(Data to use Opens)
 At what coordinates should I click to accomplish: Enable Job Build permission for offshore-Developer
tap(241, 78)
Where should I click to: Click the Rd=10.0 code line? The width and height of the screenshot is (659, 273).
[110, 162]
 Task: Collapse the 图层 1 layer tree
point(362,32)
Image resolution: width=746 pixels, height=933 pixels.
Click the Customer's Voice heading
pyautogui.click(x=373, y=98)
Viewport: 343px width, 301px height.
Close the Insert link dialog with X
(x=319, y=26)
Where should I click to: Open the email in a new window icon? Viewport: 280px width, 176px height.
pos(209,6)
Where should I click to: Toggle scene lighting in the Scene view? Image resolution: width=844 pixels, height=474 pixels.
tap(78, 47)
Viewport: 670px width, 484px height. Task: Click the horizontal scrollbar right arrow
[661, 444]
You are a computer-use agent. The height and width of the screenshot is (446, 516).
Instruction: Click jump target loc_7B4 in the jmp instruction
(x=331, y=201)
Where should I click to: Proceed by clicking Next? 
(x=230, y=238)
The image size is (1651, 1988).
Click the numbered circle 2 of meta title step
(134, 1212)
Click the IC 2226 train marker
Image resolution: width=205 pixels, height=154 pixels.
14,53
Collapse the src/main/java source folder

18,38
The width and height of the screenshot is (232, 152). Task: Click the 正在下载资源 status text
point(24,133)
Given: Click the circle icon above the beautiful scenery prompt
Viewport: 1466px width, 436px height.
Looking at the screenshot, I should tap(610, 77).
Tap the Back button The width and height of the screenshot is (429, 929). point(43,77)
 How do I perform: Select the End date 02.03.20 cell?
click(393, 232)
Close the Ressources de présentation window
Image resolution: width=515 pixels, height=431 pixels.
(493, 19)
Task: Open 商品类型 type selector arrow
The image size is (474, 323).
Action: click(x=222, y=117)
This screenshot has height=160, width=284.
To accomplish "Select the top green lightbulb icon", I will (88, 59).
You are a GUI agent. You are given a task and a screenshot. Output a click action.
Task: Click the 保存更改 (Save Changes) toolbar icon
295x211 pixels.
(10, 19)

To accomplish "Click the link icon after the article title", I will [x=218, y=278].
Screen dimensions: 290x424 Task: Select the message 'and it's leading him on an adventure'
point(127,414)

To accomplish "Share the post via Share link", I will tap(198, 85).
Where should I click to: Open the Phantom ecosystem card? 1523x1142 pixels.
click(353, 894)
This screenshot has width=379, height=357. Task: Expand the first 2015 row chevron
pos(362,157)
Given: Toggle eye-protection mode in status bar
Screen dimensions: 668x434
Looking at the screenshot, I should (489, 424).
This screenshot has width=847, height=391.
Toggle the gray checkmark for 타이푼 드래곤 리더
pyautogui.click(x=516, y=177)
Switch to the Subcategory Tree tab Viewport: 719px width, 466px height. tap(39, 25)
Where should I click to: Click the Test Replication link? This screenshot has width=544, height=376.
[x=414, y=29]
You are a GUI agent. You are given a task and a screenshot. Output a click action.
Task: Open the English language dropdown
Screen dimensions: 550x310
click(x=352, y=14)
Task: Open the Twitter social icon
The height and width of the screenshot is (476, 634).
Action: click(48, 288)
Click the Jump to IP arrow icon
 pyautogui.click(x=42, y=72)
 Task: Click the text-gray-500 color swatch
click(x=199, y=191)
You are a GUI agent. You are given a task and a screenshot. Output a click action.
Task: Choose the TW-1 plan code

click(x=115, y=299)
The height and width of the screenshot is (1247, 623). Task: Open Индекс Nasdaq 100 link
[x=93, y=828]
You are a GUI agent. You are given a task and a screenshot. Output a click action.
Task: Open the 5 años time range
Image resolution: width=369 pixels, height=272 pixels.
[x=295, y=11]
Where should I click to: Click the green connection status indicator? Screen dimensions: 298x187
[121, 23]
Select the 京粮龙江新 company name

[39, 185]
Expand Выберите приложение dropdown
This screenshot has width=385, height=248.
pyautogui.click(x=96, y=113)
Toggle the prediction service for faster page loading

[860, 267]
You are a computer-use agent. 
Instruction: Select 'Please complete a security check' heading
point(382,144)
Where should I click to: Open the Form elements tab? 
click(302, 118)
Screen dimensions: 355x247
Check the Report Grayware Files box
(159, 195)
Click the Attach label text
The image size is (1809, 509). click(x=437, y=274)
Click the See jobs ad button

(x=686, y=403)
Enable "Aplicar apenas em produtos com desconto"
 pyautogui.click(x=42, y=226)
(Data to use Closes)
**Work order:**
The records above must be printed again in full, exactly as written.

**Answer section:**
 At what coordinates should I click to accomplish: Enable Job Build permission for offshore-Developer
tap(241, 78)
Where should I click to: Click the Rd=10.0 code line? The width and height of the screenshot is (659, 273).
[110, 162]
 Task: Collapse the 图层 1 layer tree
point(362,32)
Image resolution: width=746 pixels, height=933 pixels.
Click the Customer's Voice heading
pyautogui.click(x=373, y=98)
Viewport: 343px width, 301px height.
Close the Insert link dialog with X
(x=319, y=26)
Where should I click to: Open the email in a new window icon? Viewport: 280px width, 176px height.
pos(209,6)
Where should I click to: Toggle scene lighting in the Scene view? Image resolution: width=844 pixels, height=474 pixels.
tap(78, 47)
Viewport: 670px width, 484px height. Task: Click the horizontal scrollbar right arrow
[661, 444]
You are a computer-use agent. The height and width of the screenshot is (446, 516).
Instruction: Click jump target loc_7B4 in the jmp instruction
(x=331, y=201)
Where should I click to: Proceed by clicking Next? 
(x=230, y=238)
The image size is (1651, 1988).
Click the numbered circle 2 of meta title step
(134, 1212)
Click the IC 2226 train marker
Image resolution: width=205 pixels, height=154 pixels.
14,53
Collapse the src/main/java source folder

18,38
The width and height of the screenshot is (232, 152). Task: Click the 正在下载资源 status text
point(24,133)
Given: Click the circle icon above the beautiful scenery prompt
Viewport: 1466px width, 436px height.
Looking at the screenshot, I should tap(610, 77).
Tap the Back button The width and height of the screenshot is (429, 929). point(43,77)
 How do I perform: Select the End date 02.03.20 cell?
click(393, 232)
Close the Ressources de présentation window
Image resolution: width=515 pixels, height=431 pixels.
(493, 19)
Task: Open 商品类型 type selector arrow
The image size is (474, 323).
Action: click(x=222, y=117)
This screenshot has height=160, width=284.
To accomplish "Select the top green lightbulb icon", I will (88, 59).
You are a GUI agent. You are given a task and a screenshot. Output a click action.
Task: Click the 保存更改 (Save Changes) toolbar icon
295x211 pixels.
(10, 19)

To accomplish "Click the link icon after the article title", I will [x=218, y=278].
Screen dimensions: 290x424 Task: Select the message 'and it's leading him on an adventure'
point(127,414)

To accomplish "Share the post via Share link", I will tap(198, 85).
Where should I click to: Open the Phantom ecosystem card? 1523x1142 pixels.
click(353, 894)
This screenshot has width=379, height=357. Task: Expand the first 2015 row chevron
pos(362,157)
Given: Toggle eye-protection mode in status bar
Screen dimensions: 668x434
Looking at the screenshot, I should (489, 424).
This screenshot has width=847, height=391.
Toggle the gray checkmark for 타이푼 드래곤 리더
pyautogui.click(x=516, y=177)
Switch to the Subcategory Tree tab Viewport: 719px width, 466px height. tap(39, 25)
Where should I click to: Click the Test Replication link? This screenshot has width=544, height=376.
[x=414, y=29]
You are a GUI agent. You are given a task and a screenshot. Output a click action.
Task: Open the English language dropdown
Screen dimensions: 550x310
click(x=352, y=14)
Task: Open the Twitter social icon
The height and width of the screenshot is (476, 634).
Action: click(48, 288)
Click the Jump to IP arrow icon
 pyautogui.click(x=42, y=72)
 Task: Click the text-gray-500 color swatch
click(x=199, y=191)
You are a GUI agent. You are given a task and a screenshot. Output a click action.
Task: Choose the TW-1 plan code

click(x=115, y=299)
The height and width of the screenshot is (1247, 623). Task: Open Индекс Nasdaq 100 link
[x=93, y=828]
You are a GUI agent. You are given a task and a screenshot. Output a click action.
Task: Open the 5 años time range
Image resolution: width=369 pixels, height=272 pixels.
[x=295, y=11]
Where should I click to: Click the green connection status indicator? Screen dimensions: 298x187
[121, 23]
Select the 京粮龙江新 company name

[39, 185]
Expand Выберите приложение dropdown
This screenshot has width=385, height=248.
pyautogui.click(x=96, y=113)
Toggle the prediction service for faster page loading

[860, 267]
You are a computer-use agent. 
Instruction: Select 'Please complete a security check' heading
point(382,144)
Where should I click to: Open the Form elements tab? 
click(302, 118)
Screen dimensions: 355x247
Check the Report Grayware Files box
(159, 195)
Click the Attach label text
The image size is (1809, 509). click(x=437, y=274)
Click the See jobs ad button

(x=686, y=403)
Enable "Aplicar apenas em produtos com desconto"
 pyautogui.click(x=42, y=226)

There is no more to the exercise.